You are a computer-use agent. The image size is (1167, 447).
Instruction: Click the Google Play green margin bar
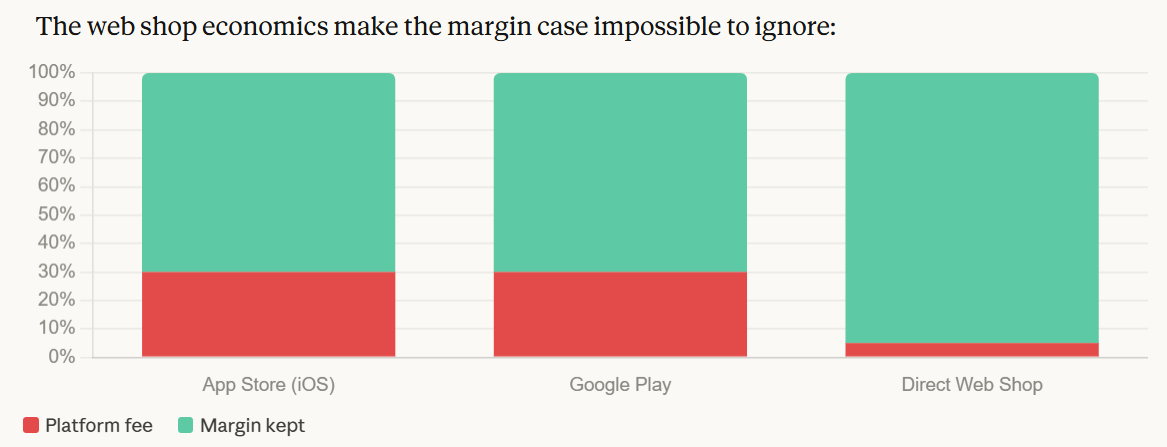[620, 172]
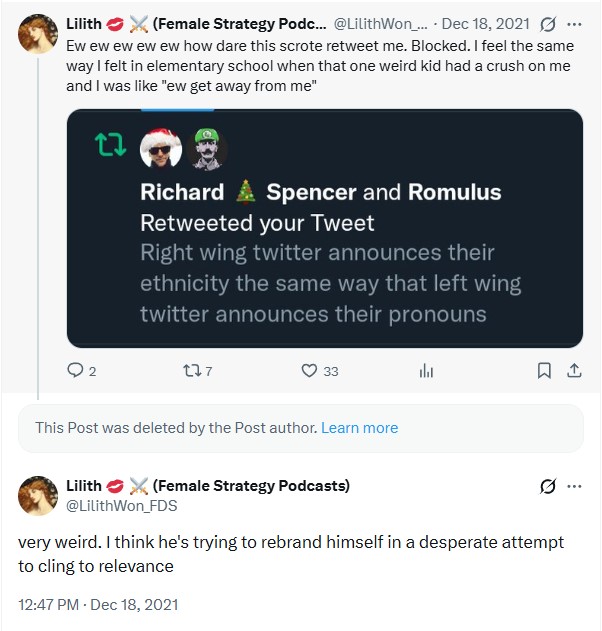This screenshot has height=631, width=602.
Task: Click the Grok icon on the top post
Action: point(547,23)
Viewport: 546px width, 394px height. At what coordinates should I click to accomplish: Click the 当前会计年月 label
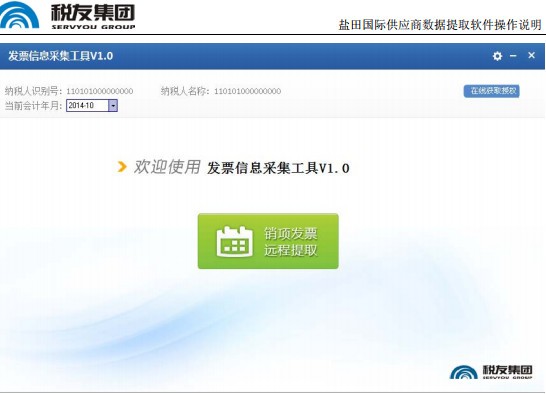[x=34, y=106]
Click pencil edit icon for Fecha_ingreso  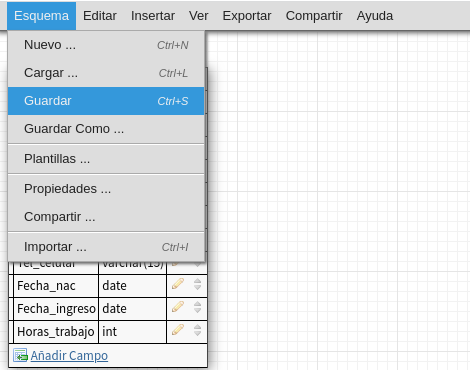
========
▸ **Work item**: The answer must be an exact restatement of all the records, with no pictures included.

▸ **Solution to the exercise**:
You are a computer-use agent. The image size is (1167, 447).
Instruction: Click the Google Play green margin bar
[620, 172]
This screenshot has height=631, width=602.
Task: Click the Grok icon on the top post
Action: point(547,23)
Viewport: 546px width, 394px height. At what coordinates should I click to accomplish: Click the 当前会计年月 label
[x=34, y=106]
Click pencil edit icon for Fecha_ingreso  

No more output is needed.